* KUTIPAN

..........

JAKARTA (SALAM-ONLINE): Komisioner Komnas HAM RI yang juga Ketua Tim Penyelidikan Komnas HAM untuk Kasus Tolikara, Dr Maneger Nasution, mengungkap seorang tokoh masyarakat Papua, Sabtu (5/9) yang menelponnya berkaitan dengan adanya kabar pertemuan Gereja Injili di Indonesia (GIdI) dengan Kemenkopolhukam sekaligus meminta Komnas HAM memberi perhatian.
Esoknya, Ahad (6/9), ujar Maneger, salah seorang wartawan mengirimkan pertanyaan hal yang sama kepadanya melalui Whatsapp (WA).
“Pertemuan antara GIdI dan Muslim Tolikara di Kemenkopolhukam menghasilkan 3 (tiga) permintaan GIdI, (1) Nama GIdI dibersihkan dari tuduhan separatis, (2) Kasus Tolikara diselesaikan secara adat. Pihak penegak hukum tidak lagi memeriksa pendeta-pendeta GIdI, dan (3) GIdI mengizinkan Shalat Idul Qurban di Tolikara bisa terlaksana bila kedua tersangka kasus intoleransi Tolikara dibebaskan. Bagaimana sikap Bapak sebagai Komisioner Komnas HAM RI?” ungkap Maneger mengutip pertanyaan wartawan yang diajukan kepadanya.
“Sekiranya WA di atas betul adanya, Komnas HAM RI menyampaikan keprihatinan yang mendalam,” ujar Maneger dalam rilis yang dibagikannya kepada wartawan, Senin (7/9).
“Bagi Komnas HAM sekiranya ada permufakatan semacam itu, jelas hal itu bukan hanya soal salah paham, tapi pahamnya yang salah. Itu cacat nalar HAM. Bahkan semakin terang benderang akan adanya ancaman bagi kedaulatan dan kehormatan NKRI,” tandasnya.
Karena itu, Komnas HAM, ujarnya, menegaskan:
Pertama, ada baiknya Kemenkopolhukam menjelaskan secara transparan kepada publik tentang kebenaran kabar tersebut.
Kedua, dikatakan dalam pertemuan di Kemenkopolhukam, Jumat (4/9) antara Kemenkopolhukam, GIdI dan Muslim Tolikara, GIdI menuntut tiga hal, (1) Nama GIdI dibersihkan dari tuduhan separatis, (2) Kasus Tolikara diselesaikan secara adat. Pihak penegak hukum tidak lagi memeriksa pendeta-pendeta GIdI, dan (3) GIdI mengizinkan Shalat Idul Qurban di Tolikara apabila kedua tersangka kasus intoleransi Tolikara dibebaskan.
Dalam pertemuan itu GIdI bersikeras agar dua tersangka dalang kerusuhan intoleransi Tolikara dibebaskan. Namun permintaan GIdI ditolak oleh Kemenkopolhukam. Semuanya harus diproses menurut hukum NKRI.

..........

* TUGAS YANG DIBERIKAN A
Dalam kutipan tentang kasus Tolikara, mengapa Komnas HAM menganggap permufakatan seperti yang disebut dalam pesan WA itu bermasalah? Jelaskan dalam satu sampai tiga kalimat.
* TUGAS YANG DIBERIKAN B
Menurut kutipan, pada hari dan tanggal berapa pertemuan antara Kemenkopolhukam, GIdI, dan Muslim Tolikara berlangsung?
Materi ini tidak ada hubungannya dengan kutipan tentang kasus Tolikara.

* DATA YANG DITAMPILKAN
..........

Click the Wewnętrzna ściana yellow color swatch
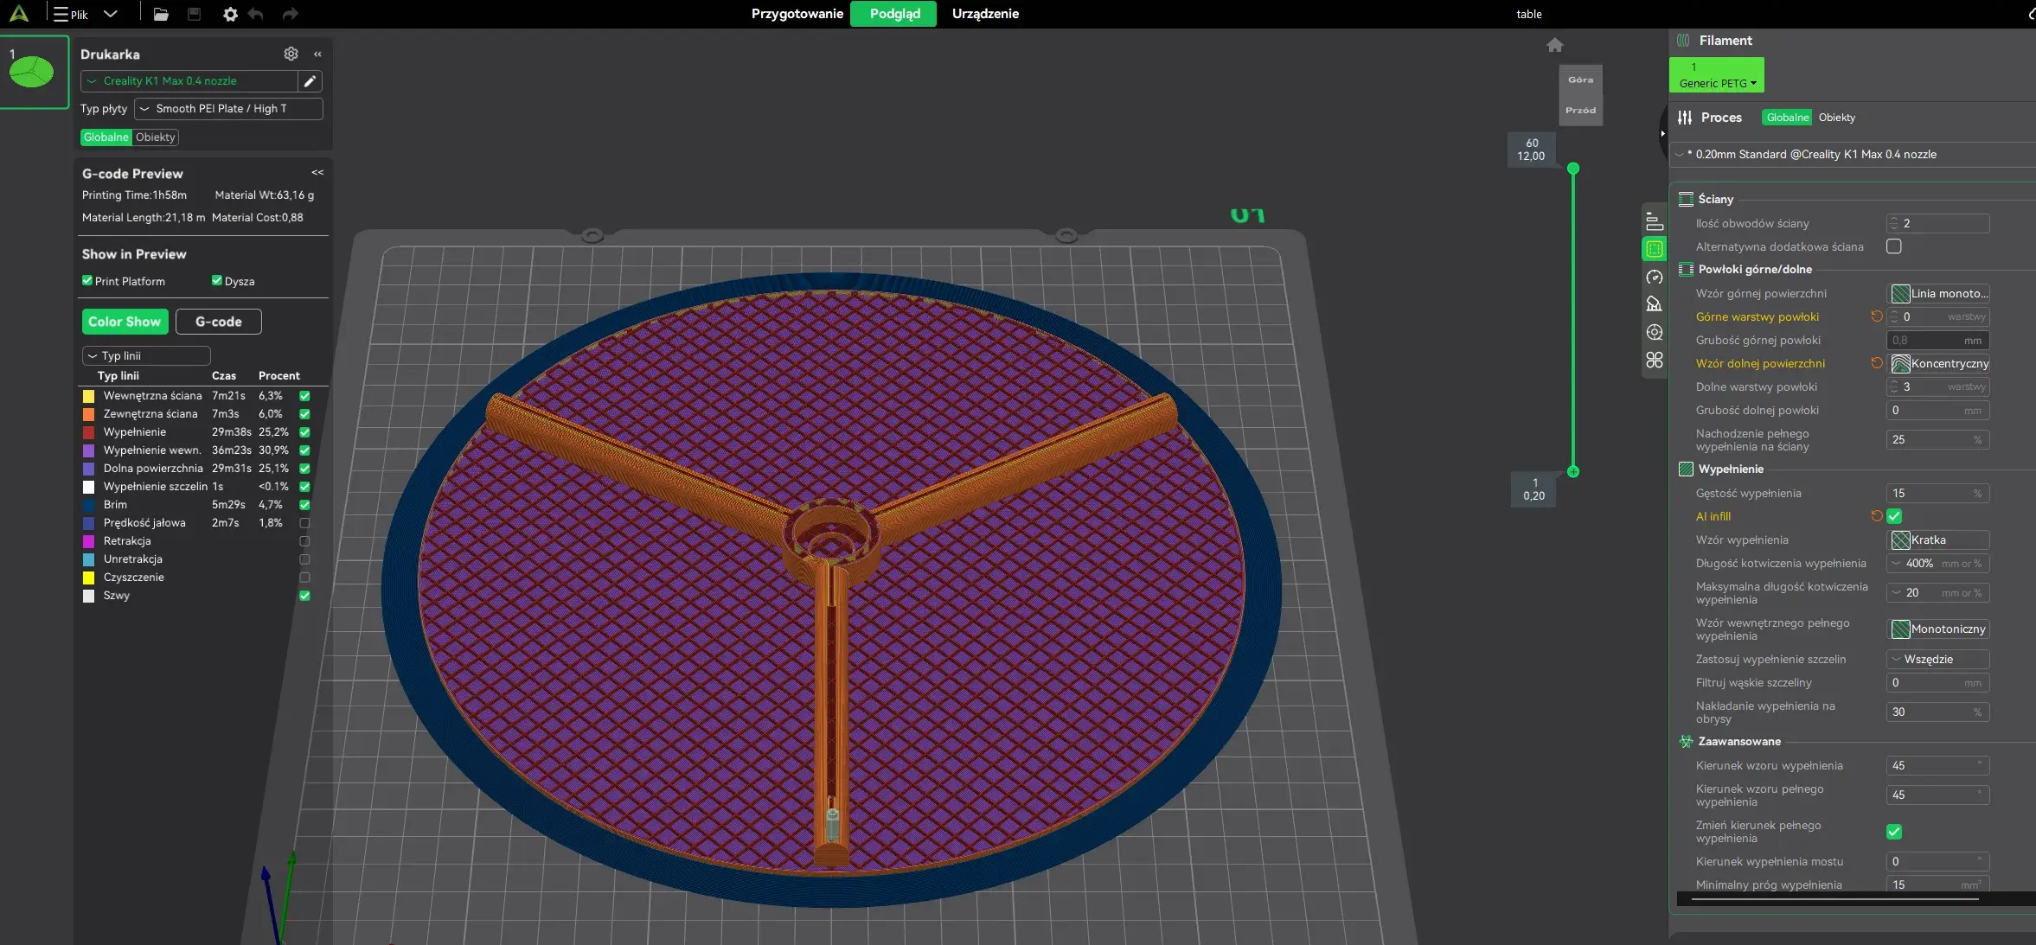This screenshot has height=945, width=2036. pyautogui.click(x=87, y=396)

..........

* JAWABAN LENGKAP A
Menurut Komnas HAM, permufakatan semacam itu bukan sekadar salah paham, melainkan pahamnya yang salah dan merupakan cacat nalar HAM. Permufakatan itu juga makin menegaskan adanya ancaman bagi kedaulatan dan kehormatan NKRI.

* JAWABAN LENGKAP B
Pertemuan itu berlangsung pada hari Jumat (4/9).